EXPLAIN BASIC SELECT /*+ USE_HASH_DISTINCT */ DISTINCT c1, c2, c3 FROM t1;
| Query Plan |
+-------------------------------------------------------------------+
| =========================== |
| |ID|OPERATOR |NAME| |
| --------------------------- |
| |0 |HASH DISTINCT | | |
| |1 |└─TABLE FULL SCAN|T1 | |
| =========================== |
| Outputs & filters: |
| ------------------------------------- |
| 0 - output([T1.C1], [T1.C2], [T1.C3]), filter(nil), rowset=16 |
| distinct([T1.C1], [T1.C2], [T1.C3]) |
| 1 - output([T1.C1], [T1.C2], [T1.C3]), filter(nil), rowset=16 |
| access([T1.C1], [T1.C2], [T1.C3]), partitions(p0) |
| is_index_back=false, is_global_index=false, |
| range_key([T1.__pk_increment]), range(MIN ; MAX)always true |
+-------------------------------------------------------------------+
14 rows in set
NO_USE_HASH_DISTINCT hint
The NO_USE_HASH_DISTINCT hint disables a specific algorithm for executing the DISTINCT operation. The USE_HASH_DISTINCT hint is its inverse operation.
Syntax
/*+ NO_USE_HASH_DISTINCT [ ( [ @ qb_name ] ) ] */
Examples
In the following query, the NO_USE_HASH_DISTINCT hint is used to prevent the optimizer from using the HASH algorithm when executing the DISTINCT operation. Since OceanBase Database supports both the HASH and MERGE algorithms for deduplication, using the NO_USE_HASH_DISTINCT hint actually results in the use of the MERGE deduplication algorithm.
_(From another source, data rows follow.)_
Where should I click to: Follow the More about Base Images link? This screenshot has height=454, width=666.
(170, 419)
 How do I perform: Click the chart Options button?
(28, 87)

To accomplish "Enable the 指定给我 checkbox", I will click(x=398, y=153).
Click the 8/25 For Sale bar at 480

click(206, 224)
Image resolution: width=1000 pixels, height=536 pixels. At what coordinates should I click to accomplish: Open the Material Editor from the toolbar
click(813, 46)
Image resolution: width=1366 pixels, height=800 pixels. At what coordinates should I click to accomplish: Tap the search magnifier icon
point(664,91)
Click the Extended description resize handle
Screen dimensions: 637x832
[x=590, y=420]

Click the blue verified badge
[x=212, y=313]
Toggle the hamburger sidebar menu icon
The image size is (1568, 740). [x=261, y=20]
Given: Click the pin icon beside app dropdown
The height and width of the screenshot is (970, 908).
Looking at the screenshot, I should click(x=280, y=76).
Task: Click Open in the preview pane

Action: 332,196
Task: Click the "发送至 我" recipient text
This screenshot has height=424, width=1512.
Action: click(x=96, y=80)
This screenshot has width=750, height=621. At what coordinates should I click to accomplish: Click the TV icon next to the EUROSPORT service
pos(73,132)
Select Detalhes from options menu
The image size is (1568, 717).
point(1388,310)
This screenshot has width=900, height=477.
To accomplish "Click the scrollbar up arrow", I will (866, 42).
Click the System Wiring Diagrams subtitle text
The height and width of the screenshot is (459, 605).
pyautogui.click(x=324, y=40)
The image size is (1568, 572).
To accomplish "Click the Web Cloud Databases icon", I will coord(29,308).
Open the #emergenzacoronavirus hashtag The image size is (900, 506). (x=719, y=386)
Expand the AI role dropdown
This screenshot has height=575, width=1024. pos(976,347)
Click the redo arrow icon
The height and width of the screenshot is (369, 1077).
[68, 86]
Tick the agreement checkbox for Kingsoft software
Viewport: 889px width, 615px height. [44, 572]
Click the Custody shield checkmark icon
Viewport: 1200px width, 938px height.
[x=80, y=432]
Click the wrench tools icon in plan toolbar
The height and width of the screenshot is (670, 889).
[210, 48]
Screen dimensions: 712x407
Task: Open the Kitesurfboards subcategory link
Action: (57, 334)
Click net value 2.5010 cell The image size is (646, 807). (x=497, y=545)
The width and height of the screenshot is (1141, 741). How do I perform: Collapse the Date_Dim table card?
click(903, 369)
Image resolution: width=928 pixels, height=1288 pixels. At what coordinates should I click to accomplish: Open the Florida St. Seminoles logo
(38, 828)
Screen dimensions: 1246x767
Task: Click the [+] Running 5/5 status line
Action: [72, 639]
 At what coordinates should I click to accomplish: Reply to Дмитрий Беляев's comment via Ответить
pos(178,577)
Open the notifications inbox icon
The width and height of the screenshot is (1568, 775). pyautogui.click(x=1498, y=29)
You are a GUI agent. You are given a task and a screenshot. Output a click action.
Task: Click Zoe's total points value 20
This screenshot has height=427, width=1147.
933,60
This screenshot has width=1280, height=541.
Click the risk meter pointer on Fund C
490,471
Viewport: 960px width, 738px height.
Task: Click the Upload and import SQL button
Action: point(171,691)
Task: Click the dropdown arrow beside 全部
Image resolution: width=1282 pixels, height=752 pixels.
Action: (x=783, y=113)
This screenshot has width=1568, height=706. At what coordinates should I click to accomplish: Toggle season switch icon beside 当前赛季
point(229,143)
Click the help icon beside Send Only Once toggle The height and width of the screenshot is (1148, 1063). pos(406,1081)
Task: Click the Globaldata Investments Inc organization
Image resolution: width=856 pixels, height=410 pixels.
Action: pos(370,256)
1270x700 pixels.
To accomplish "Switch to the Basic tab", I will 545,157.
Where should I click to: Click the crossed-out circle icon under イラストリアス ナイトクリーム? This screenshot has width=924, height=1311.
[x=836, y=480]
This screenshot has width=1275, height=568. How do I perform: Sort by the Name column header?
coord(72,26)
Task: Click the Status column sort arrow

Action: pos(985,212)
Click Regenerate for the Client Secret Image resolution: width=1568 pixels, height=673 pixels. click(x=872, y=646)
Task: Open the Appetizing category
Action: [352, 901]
-- Use the `NO_USE_HASH_DISTINCT` hint to ensure that the query does not use the `HASH` algorithm but instead uses the `MERGE` algorithm when executing the `DISTINCT` operation.
EXPLAIN BASIC SELECT /*+ NO_USE_HASH_DISTINCT */ DISTINCT c1, c2, c3 FROM t1;
+-------------------------------------------------------------------+
| Query Plan |
+-------------------------------------------------------------------+
| ============================= |
| |ID|OPERATOR |NAME| |
| ----------------------------- |
| |0 |MERGE DISTINCT | | |
| |1 |└─SORT | | |
| |2 | └─TABLE FULL SCAN|T1 | |
| ============================= |
| Outputs & filters: |
| ------------------------------------- |
| 0 - output([T1.C1], [T1.C2], [T1.C3]), filter(nil), rowset=16 |
| distinct([T1.C1], [T1.C2], [T1.C3]) |
| 1 - output([T1.C1], [T1.C2], [T1.C3]), filter(nil), rowset=16 |
| sort_keys([T1.C1, ASC], [T1.C2, ASC], [T1.C3, ASC]) |
| 2 - output([T1.C1], [T1.C2], [T1.C3]), filter(nil), rowset=16 |
| access([T1.C1], [T1.C2], [T1.C3]), partitions(p0) |
| is_index_back=false, is_global_index=false, |
| range_key([T1.__pk_increment]), range(MIN ; MAX)always true |
+-------------------------------------------------------------------+
DISTINCT_PUSHDOWN hint
The DISTINCT_PUSHDOWN hint instructs the optimizer to push down the DISTINCT operation during distributed execution, allowing for local deduplication within each partition node. The reverse operation of this hint is the NO_DISTINCT_PUSHDOWN hint.
Syntax
/*+ DISTINCT_PUSHDOWN [ ( [ @ qb_name ] ) ] */
Examples
The following example shows how to use the DISTINCT_PUSHDOWN hint to enable the distribution of the DISTINCT operation in a distributed query. By default, the DISTINCT operation is pushed down without adding the hint.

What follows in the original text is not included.